At the British Columbia Court of Appeal, the issue was whether the trial judge committed an error of law in finding that Mr. Chung lacked the requisite mens rea. The court decided that the trial judge did commit an error of law and entered a conviction against the accused of dangerous driving causing death.
In its analysis, the majority for the Supreme Court of Canada found two errors of law. First, the trial judge applied a wrong legal principle. By focusing on the momentariness of the speeding, the trial judge incorrectly applied the legal test for mens rea of dangerous driving. The correct analysis should have been whether a reasonable person would foresee the dangers from the momentary nature of the speeding.
The legal test for the mens rea of dangerous driving causing death comes from the Supreme Court decision in R v Roy, 2012 SCC 26 at paragraph 36:
“The focus of the mens rea analysis is on whether the dangerous manner of driving resulted from a marked departure from the standard of care which a reasonable person would have exercised in the same circumstances. It is helpful to approach the issue by asking two questions. The first is whether, considering all the relevant evidence, a reasonable person would have foreseen the risk and taken steps to avoid it if possible. If so, the second question is whether the accused’s failure to foresee the risk and take steps to avoid it, if possible, was a marked departure from the standard of care expected of a reasonable person in the accused’s circumstances.”

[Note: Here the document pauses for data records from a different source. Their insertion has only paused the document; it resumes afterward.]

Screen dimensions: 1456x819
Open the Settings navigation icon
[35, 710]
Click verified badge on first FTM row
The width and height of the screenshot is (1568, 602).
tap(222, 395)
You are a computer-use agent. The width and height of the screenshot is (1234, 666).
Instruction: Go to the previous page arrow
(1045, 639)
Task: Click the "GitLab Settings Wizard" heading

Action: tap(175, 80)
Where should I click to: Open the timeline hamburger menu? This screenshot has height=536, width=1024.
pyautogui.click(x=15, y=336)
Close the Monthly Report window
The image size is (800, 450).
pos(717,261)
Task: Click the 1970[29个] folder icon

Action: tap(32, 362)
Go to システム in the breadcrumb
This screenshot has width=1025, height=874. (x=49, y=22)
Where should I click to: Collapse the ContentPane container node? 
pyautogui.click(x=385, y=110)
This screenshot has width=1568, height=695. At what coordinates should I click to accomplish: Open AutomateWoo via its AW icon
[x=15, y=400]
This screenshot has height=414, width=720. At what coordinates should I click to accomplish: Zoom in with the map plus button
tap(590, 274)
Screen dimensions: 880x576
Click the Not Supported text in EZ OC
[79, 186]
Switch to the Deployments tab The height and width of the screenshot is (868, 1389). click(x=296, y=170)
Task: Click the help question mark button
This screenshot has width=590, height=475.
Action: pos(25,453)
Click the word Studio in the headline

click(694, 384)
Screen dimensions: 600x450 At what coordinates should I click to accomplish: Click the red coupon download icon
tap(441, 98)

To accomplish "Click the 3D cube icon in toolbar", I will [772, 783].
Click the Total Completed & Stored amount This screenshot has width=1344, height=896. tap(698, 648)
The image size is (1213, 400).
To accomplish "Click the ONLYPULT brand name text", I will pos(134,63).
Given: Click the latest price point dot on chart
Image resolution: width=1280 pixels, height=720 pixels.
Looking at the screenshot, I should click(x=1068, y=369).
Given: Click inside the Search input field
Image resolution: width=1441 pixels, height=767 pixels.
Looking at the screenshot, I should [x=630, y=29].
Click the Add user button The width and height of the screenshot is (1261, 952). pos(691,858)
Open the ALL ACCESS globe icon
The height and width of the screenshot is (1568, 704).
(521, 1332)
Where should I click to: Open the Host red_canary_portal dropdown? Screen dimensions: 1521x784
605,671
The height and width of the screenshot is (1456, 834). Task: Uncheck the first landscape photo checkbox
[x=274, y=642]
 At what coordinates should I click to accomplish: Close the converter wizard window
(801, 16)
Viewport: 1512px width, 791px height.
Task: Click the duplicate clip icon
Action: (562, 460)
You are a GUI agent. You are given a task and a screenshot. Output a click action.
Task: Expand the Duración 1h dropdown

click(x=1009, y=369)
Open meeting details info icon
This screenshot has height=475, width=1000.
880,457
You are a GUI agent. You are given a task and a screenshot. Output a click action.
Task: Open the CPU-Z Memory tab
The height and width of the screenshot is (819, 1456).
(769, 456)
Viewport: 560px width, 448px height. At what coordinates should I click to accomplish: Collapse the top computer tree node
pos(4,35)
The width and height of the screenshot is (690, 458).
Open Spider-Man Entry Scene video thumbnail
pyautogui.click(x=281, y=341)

Second, the trial judge failed to apply the correct legal test about what a reasonable person would have foreseen and done in Mr. Chung’s circumstances. The legal test from Roy (quoted above) requires a trial judge to ask, “whether the dangerous manner of driving was the result of a marked departure from the standard of care which a reasonable person would have exercised in the same circumstances”. This analysis involves a trial judge comparing an accused’s conduct with that of a reasonable person in the circumstances, which did not happen in this case. Instead, the trial judge focused on the duration and nature of the speeding Mr. Chung engaged in. This narrowed focus did not include the full context of what occurred on the offence date, including Mr. Chung’s awareness of the surrounding vehicles, and the control and speed of his car.
The majority for the Supreme Court of Canada stated that the trial judge made all of the necessary determinations to find that there was a marked departure from the standard of care of a reasonable and prudent driver. If it were not for the error of law, Mr. Chung would have been convicted of dangerous driving. The majority dismissed the appeal, upholding the conviction of dangerous driving causing death that the British Columbia Court of Appeal entered.